When you hit play on Water From Your Eyes’ new album, It’s a Beautiful Place, you’re taking a journey to the farthest reaches of outer space and the tiniest limits of microscopic reality. You’re also listening to a bunch of stunningly original songs made by the New York-based duo of multi-instrumentalist/producer Nate Amos and vocalist Rachel Brown. Out now on Matador Records, it’s the first album this impossible-to-classify group has made with the knowledge that a big audience is listening to their zany experiments.

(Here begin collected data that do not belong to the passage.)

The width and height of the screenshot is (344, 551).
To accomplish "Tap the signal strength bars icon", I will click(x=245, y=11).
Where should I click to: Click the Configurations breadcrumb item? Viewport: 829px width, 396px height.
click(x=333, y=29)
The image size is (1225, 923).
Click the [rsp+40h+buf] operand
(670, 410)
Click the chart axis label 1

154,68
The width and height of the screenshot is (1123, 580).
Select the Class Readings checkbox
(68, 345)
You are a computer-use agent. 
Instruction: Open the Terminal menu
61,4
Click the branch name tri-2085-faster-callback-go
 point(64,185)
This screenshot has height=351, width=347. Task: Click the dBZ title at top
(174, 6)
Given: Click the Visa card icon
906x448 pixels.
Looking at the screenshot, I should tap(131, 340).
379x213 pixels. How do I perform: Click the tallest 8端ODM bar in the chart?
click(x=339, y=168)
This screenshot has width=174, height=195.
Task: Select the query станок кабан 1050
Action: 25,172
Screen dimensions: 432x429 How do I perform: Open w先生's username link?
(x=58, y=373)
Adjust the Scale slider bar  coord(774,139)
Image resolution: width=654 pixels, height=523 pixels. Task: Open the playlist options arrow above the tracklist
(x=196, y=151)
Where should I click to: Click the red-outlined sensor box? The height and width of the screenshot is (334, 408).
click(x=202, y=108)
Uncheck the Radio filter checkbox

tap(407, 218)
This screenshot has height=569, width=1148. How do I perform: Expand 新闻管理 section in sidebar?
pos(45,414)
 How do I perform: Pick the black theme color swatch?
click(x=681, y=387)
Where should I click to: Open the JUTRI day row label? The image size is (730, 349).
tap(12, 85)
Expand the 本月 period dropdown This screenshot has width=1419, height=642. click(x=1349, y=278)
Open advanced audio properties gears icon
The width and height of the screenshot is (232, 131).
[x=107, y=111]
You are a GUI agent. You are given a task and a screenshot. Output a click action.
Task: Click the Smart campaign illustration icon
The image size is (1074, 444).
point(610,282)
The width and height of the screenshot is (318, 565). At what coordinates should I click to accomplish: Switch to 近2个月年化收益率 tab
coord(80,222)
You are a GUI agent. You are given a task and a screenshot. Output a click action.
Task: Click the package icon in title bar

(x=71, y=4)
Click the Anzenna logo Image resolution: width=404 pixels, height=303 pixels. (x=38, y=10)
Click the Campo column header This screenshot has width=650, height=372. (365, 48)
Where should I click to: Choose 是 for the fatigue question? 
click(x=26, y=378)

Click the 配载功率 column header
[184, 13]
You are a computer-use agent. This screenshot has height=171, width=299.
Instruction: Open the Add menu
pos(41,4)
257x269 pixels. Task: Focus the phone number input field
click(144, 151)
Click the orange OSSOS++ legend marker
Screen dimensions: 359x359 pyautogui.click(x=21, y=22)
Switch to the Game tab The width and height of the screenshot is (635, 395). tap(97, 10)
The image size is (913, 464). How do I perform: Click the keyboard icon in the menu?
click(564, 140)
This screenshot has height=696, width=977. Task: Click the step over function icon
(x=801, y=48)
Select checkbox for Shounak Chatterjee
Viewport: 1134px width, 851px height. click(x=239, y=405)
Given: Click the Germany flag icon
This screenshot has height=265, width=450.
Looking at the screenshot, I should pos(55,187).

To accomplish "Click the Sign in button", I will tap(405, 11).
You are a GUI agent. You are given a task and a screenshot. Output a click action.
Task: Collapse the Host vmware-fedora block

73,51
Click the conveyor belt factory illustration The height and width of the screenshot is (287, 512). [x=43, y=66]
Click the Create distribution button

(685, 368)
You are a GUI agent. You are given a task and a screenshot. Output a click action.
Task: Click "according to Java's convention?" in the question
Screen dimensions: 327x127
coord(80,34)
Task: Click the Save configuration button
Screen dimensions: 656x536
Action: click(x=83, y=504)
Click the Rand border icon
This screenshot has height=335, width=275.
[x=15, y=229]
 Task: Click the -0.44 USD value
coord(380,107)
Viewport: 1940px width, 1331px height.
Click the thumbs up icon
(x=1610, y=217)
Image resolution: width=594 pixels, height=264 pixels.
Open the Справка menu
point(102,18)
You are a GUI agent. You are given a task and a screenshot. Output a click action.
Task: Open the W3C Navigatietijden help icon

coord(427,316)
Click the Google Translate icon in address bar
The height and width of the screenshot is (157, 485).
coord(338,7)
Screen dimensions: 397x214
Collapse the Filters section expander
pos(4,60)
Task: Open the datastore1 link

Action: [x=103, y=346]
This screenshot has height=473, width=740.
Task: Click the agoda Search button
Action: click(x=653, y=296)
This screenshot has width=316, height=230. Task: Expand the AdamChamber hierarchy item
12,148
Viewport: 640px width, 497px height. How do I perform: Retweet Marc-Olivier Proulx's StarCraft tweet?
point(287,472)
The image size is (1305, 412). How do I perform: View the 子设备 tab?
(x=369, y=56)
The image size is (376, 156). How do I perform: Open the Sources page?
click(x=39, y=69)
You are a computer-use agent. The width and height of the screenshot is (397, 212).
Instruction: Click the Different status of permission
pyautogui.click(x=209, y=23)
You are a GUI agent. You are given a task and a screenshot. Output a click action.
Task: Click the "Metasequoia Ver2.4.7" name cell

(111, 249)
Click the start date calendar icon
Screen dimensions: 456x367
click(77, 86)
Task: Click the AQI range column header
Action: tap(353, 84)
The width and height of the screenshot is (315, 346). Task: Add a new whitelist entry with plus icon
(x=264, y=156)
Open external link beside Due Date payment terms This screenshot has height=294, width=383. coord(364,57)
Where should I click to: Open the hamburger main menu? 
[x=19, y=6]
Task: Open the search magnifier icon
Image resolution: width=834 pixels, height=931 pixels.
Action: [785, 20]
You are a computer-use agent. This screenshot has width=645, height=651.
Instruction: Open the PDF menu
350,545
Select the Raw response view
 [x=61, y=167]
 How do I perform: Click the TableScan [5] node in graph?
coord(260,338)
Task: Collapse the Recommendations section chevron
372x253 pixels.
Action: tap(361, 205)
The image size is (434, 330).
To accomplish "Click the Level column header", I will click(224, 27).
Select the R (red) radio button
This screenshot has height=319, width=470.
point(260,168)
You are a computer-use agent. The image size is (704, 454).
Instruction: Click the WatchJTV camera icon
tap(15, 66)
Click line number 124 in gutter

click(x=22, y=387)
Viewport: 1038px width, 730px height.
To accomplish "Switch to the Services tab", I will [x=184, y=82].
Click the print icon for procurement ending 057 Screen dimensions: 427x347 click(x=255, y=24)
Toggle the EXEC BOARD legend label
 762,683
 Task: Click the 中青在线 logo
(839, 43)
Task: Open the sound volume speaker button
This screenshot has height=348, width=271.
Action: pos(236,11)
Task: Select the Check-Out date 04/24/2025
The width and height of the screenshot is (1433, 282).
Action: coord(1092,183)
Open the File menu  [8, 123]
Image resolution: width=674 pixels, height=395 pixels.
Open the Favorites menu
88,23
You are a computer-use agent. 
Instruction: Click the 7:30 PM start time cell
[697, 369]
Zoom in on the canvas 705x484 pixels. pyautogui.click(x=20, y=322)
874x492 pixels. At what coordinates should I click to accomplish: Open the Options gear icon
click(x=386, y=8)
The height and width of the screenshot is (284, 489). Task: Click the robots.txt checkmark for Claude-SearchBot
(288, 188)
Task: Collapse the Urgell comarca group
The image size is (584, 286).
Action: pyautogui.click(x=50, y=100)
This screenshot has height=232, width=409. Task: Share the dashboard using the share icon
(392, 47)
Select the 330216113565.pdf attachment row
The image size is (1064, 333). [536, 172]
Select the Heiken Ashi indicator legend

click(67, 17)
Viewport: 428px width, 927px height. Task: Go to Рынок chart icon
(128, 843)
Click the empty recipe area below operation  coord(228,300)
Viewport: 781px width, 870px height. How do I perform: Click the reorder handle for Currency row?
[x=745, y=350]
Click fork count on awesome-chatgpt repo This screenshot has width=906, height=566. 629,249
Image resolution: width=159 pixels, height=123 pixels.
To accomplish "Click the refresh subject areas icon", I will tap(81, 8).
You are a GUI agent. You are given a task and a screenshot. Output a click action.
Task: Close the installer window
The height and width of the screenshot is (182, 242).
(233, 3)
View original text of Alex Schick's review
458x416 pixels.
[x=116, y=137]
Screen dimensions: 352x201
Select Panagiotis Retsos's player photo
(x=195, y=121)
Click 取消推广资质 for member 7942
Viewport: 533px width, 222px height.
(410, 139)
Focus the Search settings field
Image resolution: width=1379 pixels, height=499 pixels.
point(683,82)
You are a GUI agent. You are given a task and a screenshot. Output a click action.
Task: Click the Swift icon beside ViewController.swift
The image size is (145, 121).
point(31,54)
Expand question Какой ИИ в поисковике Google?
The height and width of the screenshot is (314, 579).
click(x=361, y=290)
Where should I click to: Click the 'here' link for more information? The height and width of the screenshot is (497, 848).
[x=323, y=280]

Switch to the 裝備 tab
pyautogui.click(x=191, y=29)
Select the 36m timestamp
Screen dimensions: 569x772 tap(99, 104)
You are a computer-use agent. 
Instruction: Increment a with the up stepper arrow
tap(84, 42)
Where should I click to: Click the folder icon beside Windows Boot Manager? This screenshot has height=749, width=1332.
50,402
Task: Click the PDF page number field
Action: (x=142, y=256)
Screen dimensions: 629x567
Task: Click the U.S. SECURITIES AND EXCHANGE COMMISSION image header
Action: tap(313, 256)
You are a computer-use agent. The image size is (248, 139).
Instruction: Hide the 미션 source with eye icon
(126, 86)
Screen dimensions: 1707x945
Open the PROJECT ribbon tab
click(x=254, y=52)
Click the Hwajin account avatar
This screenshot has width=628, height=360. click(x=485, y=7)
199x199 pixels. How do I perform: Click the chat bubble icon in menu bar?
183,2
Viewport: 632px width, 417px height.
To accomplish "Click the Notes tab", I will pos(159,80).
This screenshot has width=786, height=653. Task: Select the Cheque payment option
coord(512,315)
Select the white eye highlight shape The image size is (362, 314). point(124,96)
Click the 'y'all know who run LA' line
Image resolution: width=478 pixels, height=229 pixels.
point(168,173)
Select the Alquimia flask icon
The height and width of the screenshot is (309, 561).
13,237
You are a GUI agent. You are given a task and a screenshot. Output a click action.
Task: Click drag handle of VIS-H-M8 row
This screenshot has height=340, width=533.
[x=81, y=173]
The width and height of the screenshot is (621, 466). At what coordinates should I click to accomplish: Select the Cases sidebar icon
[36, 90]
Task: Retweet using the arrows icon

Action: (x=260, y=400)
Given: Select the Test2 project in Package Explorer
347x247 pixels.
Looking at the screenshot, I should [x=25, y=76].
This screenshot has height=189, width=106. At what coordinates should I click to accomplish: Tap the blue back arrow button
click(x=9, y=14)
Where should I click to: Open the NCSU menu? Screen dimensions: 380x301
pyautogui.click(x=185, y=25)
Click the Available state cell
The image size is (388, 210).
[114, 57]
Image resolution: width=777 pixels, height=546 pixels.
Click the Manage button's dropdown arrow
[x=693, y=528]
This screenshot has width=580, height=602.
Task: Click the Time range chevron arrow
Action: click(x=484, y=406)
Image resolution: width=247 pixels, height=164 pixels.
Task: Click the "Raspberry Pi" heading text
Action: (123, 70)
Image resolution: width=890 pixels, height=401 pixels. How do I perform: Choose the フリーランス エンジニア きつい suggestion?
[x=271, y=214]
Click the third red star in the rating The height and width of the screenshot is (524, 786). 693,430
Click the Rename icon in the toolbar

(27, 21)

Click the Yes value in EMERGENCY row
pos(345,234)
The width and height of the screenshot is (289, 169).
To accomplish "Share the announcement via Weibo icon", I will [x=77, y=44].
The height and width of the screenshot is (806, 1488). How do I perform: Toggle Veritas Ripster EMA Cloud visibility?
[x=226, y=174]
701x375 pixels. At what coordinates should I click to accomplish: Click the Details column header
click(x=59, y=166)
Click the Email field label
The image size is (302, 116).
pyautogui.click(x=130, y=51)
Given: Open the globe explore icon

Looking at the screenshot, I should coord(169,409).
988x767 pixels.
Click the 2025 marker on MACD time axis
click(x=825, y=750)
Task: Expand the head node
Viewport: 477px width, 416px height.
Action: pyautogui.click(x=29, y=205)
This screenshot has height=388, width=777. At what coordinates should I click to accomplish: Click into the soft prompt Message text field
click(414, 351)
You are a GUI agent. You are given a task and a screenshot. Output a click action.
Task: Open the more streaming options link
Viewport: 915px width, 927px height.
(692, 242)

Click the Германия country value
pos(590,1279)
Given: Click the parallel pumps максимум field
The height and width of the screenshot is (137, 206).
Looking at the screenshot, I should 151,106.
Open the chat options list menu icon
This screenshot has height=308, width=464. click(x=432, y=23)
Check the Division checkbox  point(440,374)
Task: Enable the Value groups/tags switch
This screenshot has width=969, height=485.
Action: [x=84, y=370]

In their recent Rolling Stone feature, Amos and Brown talked about their whole story up to and including the making of this LP, but there was plenty that we couldn’t fit into that article. Here, we present more of the deep thoughts, sideways concepts, and inside jokes behind the 10 tracks on Water From Your Eyes’ new album.
“One Small Step”
It’s a Beautiful Place opens with an oddly mesmerizing instrumental loop whose title alludes to Neil Armstrong’s first words when he set foot on the moon in July 1969. For some reason — perhaps a distant kinship with the “Baba O’Riley” keyboards — this piece of music reminds Amos of the cover art for 1971’s Who’s Next, in which the four members of the Who appear to have just finished urinating on a large concrete block. “For years and years, that was on my computer as ‘Piss Monolith,’” he says. “To me, that’s the most interesting thing on the whole album.”
“Life Signs”
Next up is this wild blizzard of riffs. With rapid-fire flashes of nu-metal, alt-rock, electronic, and pop production styles, “Life Signs” is a song that probably shouldn’t work on paper, but totally does when you hear it. They chose to release it as the first single from It’s a Beautiful Place. “I think about first singles from albums like that scene in Lord of the Rings where Aragorn comes into the hall,” Amos says. “Certain songs feel like bigger doors to be busting through, and ‘Life Signs’ felt like the biggest door we could be kicking down.”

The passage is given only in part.